(Records from a dataset)
----------

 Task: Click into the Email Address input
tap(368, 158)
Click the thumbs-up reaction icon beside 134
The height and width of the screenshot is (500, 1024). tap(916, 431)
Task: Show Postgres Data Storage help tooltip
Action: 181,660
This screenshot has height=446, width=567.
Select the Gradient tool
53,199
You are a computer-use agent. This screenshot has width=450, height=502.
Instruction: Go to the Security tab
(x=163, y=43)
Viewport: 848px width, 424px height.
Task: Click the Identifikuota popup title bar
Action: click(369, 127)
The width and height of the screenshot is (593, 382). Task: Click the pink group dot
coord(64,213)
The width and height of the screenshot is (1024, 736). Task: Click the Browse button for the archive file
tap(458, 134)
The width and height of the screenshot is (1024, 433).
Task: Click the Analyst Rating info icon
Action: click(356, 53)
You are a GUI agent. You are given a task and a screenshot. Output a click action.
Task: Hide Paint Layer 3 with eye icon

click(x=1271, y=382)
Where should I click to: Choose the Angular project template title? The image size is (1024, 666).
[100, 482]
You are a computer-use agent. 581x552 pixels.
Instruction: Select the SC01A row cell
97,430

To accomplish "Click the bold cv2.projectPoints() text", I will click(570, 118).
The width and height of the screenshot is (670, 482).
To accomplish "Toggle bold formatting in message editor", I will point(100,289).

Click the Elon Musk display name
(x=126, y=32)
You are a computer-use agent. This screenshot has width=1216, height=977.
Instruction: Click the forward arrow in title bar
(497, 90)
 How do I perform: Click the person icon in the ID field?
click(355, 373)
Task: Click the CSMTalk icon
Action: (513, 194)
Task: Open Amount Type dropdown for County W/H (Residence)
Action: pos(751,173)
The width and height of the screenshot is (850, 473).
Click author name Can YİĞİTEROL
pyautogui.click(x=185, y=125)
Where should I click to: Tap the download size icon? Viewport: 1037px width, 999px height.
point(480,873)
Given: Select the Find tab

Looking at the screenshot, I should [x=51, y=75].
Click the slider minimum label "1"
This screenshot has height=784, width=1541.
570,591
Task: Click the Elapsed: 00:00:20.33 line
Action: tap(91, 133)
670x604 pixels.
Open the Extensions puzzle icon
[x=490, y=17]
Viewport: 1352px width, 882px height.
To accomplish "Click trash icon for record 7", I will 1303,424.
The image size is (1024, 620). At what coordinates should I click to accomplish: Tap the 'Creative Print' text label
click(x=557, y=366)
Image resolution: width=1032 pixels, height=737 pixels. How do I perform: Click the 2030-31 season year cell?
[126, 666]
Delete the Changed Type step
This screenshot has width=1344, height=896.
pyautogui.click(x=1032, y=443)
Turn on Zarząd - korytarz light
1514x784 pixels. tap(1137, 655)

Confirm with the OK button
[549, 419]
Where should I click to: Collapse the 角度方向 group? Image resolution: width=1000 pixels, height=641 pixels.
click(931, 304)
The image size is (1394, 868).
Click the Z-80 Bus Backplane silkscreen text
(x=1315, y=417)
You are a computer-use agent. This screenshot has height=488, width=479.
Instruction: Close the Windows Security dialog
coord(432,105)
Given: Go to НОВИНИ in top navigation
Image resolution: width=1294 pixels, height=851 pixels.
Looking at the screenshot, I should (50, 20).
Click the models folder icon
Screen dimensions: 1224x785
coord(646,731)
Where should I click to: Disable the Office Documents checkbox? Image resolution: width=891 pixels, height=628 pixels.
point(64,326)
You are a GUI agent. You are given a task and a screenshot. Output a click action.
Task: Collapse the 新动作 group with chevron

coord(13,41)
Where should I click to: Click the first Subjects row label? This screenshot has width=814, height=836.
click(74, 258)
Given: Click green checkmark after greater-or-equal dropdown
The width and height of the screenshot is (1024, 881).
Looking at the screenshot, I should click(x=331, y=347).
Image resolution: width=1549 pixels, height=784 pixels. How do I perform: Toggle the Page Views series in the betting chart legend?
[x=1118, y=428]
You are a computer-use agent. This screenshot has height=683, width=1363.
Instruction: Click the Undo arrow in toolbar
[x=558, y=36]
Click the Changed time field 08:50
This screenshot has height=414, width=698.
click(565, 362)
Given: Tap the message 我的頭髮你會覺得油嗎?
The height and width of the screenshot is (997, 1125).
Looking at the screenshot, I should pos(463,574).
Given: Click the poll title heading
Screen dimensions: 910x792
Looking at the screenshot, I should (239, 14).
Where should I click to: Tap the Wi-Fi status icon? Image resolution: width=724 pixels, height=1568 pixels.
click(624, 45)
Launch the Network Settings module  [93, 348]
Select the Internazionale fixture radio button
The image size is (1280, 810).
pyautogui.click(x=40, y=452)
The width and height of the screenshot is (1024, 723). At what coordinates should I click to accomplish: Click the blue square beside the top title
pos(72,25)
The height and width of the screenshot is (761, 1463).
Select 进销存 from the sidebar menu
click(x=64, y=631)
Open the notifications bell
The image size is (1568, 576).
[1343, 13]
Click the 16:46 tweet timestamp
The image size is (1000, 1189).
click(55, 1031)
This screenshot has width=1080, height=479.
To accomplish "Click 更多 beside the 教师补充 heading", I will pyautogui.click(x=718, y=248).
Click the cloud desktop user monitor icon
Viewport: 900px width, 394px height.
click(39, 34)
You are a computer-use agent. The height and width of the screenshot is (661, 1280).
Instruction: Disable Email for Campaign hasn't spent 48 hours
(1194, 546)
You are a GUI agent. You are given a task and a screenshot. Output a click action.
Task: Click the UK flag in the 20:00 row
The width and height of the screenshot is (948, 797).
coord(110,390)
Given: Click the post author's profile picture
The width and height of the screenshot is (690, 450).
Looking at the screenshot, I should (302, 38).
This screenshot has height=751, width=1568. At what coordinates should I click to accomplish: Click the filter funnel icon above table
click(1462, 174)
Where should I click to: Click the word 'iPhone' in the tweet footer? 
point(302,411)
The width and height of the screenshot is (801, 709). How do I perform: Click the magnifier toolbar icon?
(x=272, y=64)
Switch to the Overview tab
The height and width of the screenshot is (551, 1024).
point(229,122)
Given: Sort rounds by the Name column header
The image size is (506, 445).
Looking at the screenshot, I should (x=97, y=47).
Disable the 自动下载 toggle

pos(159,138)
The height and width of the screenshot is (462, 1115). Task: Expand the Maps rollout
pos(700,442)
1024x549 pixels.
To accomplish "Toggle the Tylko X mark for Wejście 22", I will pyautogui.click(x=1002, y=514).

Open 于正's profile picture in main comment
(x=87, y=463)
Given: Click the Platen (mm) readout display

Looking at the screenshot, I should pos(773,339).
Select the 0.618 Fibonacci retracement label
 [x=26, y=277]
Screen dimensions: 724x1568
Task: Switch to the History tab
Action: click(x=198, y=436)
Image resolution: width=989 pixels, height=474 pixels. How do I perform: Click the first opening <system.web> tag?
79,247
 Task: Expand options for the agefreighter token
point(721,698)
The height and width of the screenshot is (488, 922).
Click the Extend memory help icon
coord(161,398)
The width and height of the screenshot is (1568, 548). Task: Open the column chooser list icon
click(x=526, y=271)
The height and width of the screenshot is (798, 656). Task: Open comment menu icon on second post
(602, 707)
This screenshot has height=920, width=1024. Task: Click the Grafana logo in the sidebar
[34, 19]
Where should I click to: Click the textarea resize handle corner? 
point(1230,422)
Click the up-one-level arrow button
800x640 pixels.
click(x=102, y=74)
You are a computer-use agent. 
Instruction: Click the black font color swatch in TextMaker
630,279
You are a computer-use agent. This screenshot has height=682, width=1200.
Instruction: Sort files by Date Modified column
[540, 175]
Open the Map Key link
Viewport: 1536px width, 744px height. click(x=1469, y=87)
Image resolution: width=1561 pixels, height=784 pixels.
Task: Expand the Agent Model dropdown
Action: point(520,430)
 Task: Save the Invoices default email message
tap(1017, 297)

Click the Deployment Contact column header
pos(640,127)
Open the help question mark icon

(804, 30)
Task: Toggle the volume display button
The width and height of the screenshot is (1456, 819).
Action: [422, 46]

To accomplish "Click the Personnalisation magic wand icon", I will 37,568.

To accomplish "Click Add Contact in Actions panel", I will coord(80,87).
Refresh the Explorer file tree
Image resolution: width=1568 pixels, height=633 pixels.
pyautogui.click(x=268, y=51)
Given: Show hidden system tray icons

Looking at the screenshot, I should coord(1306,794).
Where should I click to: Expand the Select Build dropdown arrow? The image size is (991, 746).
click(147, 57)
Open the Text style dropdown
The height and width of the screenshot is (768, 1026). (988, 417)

----------

WHAT TO PRODUCE:
Repeat word for word every line from the start of the entries to the line holding "This screenshot has height=446, width=567.", inclusive, and nothing else.

RESULT OF THIS EXERCISE:
 Task: Click into the Email Address input
tap(368, 158)
Click the thumbs-up reaction icon beside 134
The height and width of the screenshot is (500, 1024). tap(916, 431)
Task: Show Postgres Data Storage help tooltip
Action: 181,660
This screenshot has height=446, width=567.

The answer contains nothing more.